Но Янсон уже перестал смеяться и только щурился лукаво.
– Ну то-то! – сказал надзиратель с неопределенной угрозой и ушел, оглядываясь.
Весь этот вечер Янсон был спокоен и даже весел. Он повторял про себя сказанную фразу: меня не надо вешать, и она была такою убедительною, мудрою, неопровержимой, что ни о чем не стоило беспокоиться. О своем преступлении он давно забыл и только иногда жалел, что не удалось изнасиловать хозяйку. А скоро забыл и об этом.
Каждое утро Янсон спрашивал, когда его будут вешать, и каждое утро надзиратель сердито отвечал:
– Успеешь еще, сатана.

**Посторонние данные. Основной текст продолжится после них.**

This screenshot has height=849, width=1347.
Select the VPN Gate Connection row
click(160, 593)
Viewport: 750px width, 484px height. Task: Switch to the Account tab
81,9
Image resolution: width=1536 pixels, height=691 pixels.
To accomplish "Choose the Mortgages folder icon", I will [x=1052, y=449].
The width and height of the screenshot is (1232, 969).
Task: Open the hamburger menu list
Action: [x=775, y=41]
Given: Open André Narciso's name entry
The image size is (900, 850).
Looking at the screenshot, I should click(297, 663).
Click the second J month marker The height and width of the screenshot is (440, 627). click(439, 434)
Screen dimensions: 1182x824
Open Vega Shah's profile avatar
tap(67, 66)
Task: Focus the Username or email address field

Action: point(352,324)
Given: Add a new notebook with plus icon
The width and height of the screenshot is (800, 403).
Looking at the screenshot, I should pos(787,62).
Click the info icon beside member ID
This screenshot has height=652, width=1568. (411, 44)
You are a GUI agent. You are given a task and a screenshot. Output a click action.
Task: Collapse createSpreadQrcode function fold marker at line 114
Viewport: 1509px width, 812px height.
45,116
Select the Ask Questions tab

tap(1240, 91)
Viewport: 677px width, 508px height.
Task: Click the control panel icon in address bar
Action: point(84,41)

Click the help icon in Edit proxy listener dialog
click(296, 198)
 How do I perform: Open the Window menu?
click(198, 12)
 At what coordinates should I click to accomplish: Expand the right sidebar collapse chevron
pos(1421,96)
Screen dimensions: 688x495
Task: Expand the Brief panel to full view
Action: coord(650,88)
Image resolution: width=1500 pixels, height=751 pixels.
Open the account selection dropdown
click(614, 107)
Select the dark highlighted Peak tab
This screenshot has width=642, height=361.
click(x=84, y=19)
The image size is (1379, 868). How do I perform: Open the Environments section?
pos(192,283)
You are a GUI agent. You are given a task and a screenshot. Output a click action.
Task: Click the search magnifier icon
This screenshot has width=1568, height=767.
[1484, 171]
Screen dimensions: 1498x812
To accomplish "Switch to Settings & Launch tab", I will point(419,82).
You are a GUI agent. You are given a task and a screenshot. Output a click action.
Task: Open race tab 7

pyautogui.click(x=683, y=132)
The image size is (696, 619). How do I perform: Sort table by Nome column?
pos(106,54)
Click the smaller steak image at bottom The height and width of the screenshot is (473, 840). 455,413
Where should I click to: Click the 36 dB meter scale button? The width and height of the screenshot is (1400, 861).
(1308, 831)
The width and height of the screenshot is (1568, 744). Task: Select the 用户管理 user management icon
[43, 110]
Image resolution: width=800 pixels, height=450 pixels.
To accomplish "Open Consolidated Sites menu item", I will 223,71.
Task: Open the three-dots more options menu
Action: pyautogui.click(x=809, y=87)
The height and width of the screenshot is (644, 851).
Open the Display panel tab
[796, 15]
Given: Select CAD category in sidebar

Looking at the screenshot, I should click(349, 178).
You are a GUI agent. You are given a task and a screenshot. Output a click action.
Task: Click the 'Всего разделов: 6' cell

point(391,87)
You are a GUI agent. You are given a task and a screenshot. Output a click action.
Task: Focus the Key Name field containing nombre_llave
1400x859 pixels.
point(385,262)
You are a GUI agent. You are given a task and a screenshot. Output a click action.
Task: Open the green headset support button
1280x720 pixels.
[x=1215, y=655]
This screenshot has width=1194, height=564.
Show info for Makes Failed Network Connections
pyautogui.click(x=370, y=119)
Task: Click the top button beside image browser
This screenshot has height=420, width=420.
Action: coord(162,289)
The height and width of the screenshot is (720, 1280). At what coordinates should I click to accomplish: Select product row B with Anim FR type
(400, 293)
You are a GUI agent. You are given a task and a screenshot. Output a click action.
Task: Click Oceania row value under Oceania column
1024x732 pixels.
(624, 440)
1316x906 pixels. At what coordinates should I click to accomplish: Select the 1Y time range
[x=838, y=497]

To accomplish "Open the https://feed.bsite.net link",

Посиди! – и уходил поскорее, пока не успел Янсон рассмеяться.
И от этих однообразно повторяющихся слов и от того, что каждый день начинался, проходил и кончался, как самый обыкновенный день, Янсон бесповоротно убедился, что никакой казни не будет. Очень быстро он стал забывать о суде и целыми днями валялся на койке, смутно и радостно грезя об унылых снежных полях с их бугорками, о станционном буфете, о чем-то еще более далеком и светлом. В тюрьме его хорошо кормили, и как-то очень быстро, за несколько дней, он пополнел и стал немного важничать.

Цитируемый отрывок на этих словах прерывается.